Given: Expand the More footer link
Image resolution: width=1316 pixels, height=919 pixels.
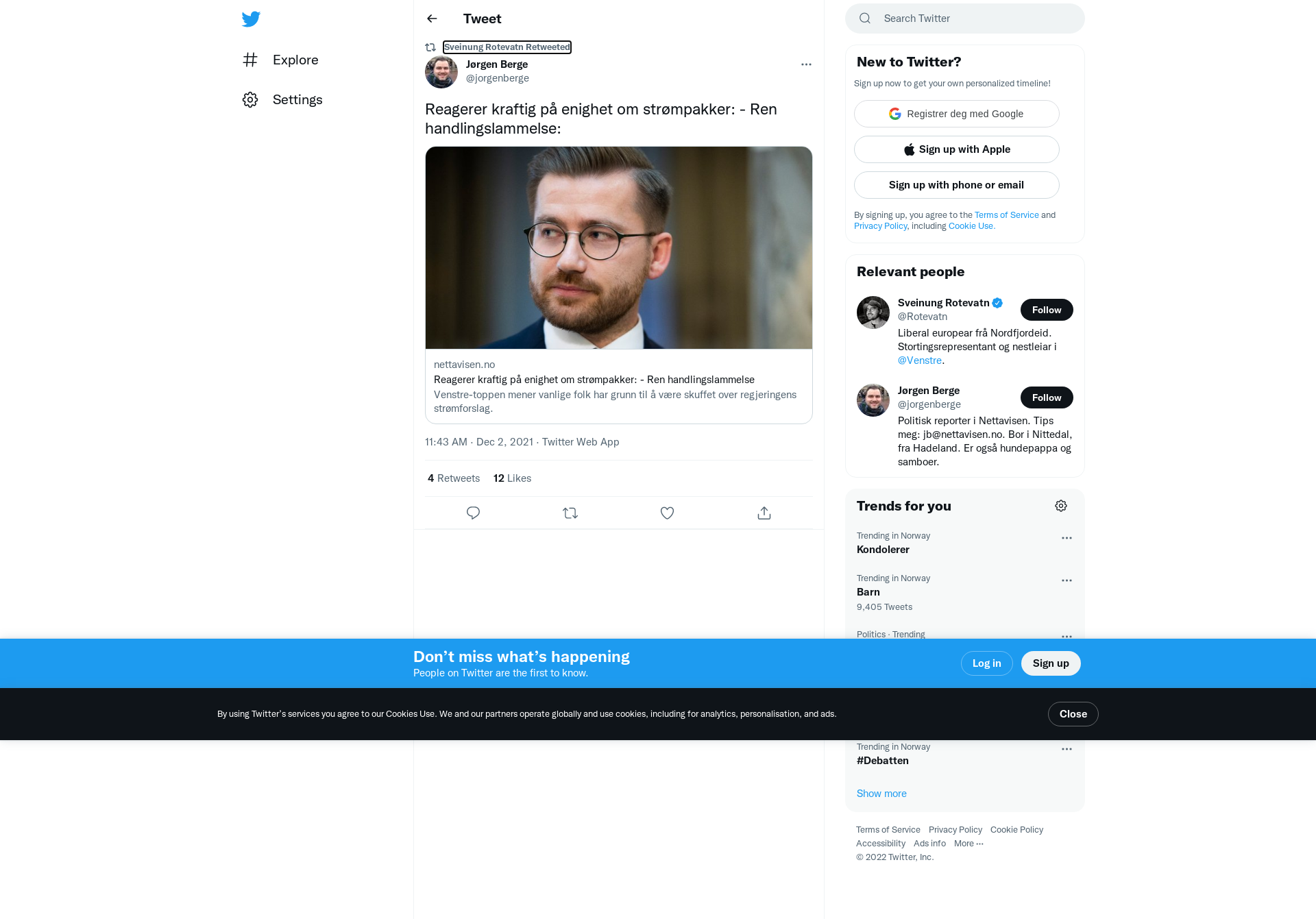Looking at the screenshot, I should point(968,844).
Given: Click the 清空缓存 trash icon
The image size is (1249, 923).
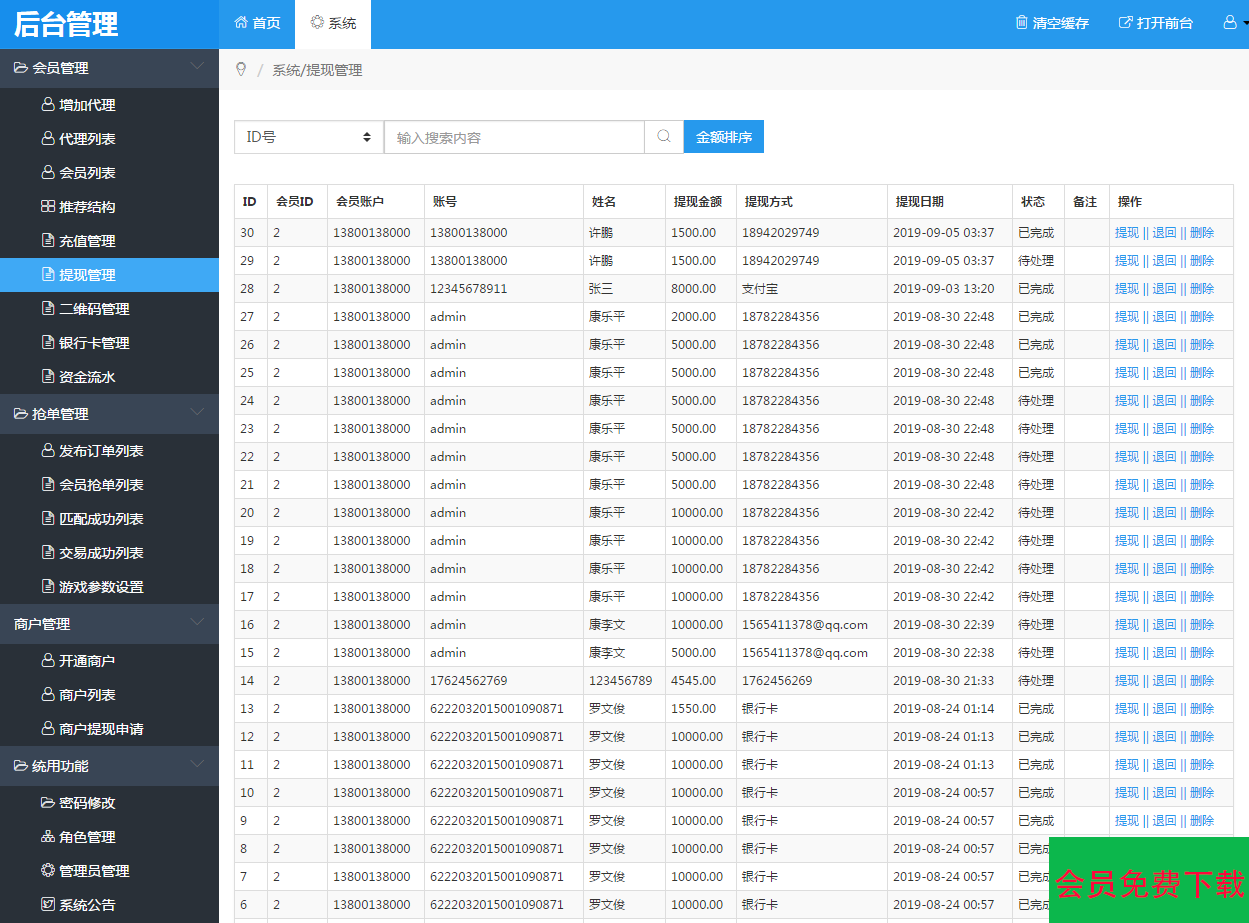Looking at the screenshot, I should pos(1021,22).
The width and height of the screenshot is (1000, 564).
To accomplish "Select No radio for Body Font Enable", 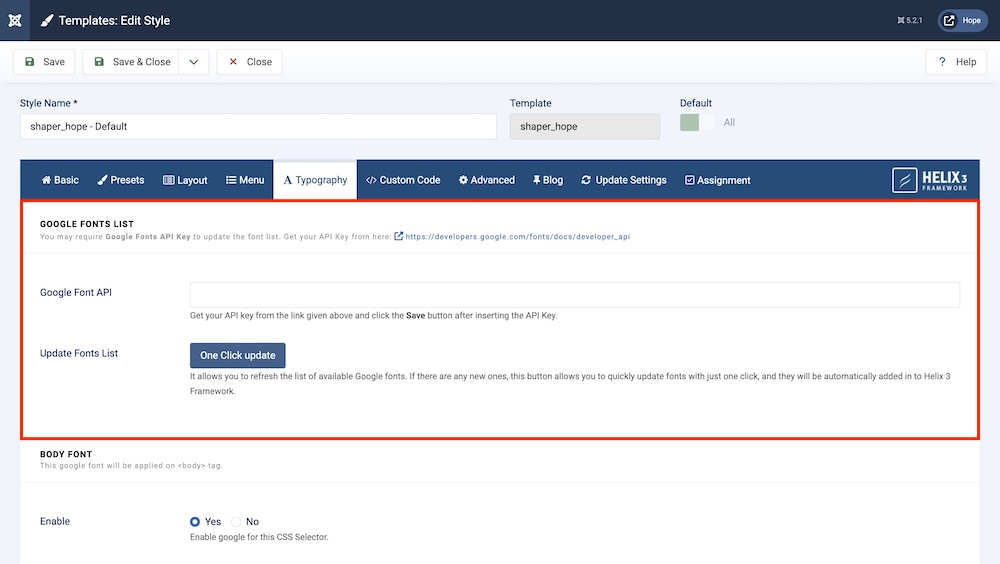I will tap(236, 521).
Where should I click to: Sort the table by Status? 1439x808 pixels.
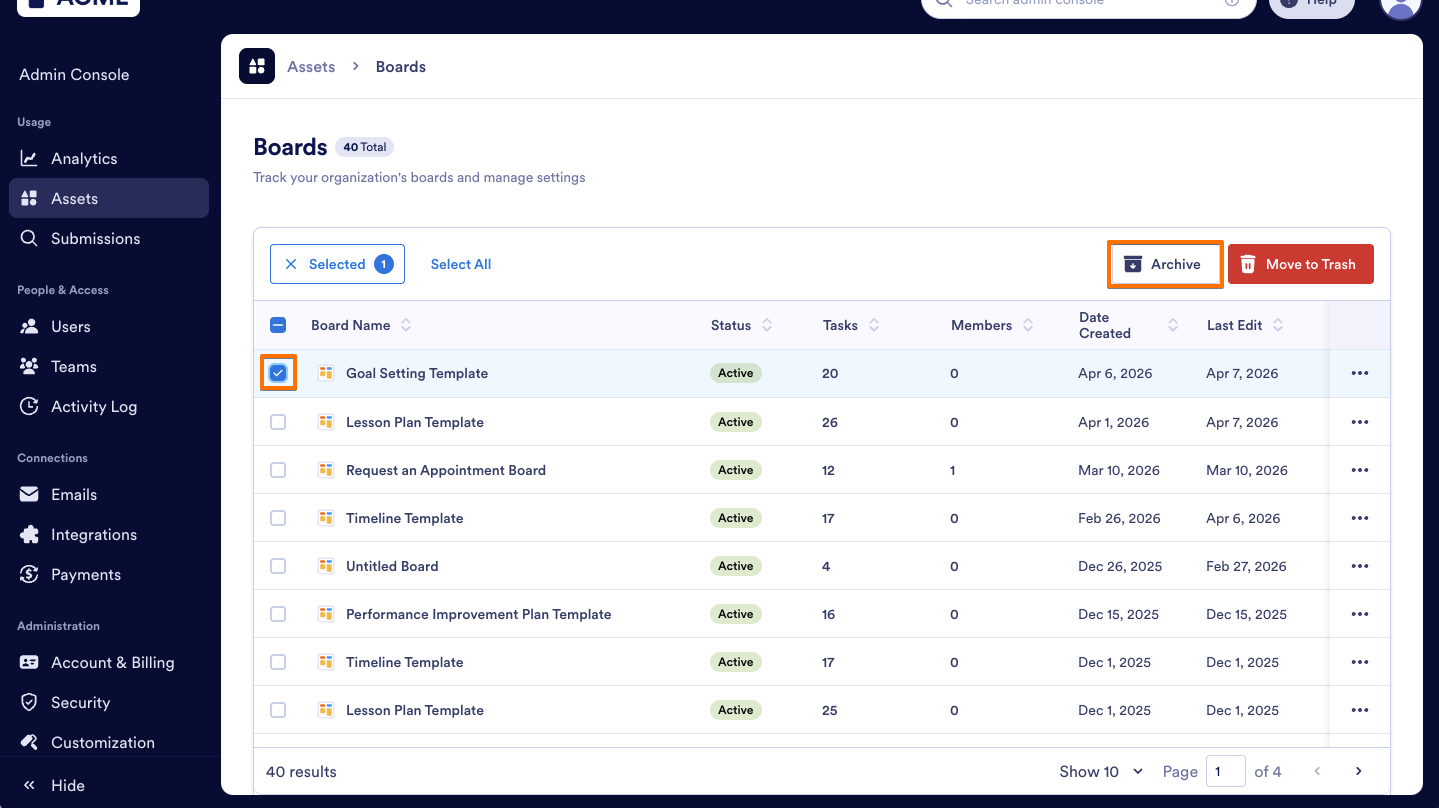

▸ INSTRUCTIONS TO FOLLOW: Count the lines in the entries above that contain the string "Given". Reply with the number alone.

▸ FINAL RESULT: 2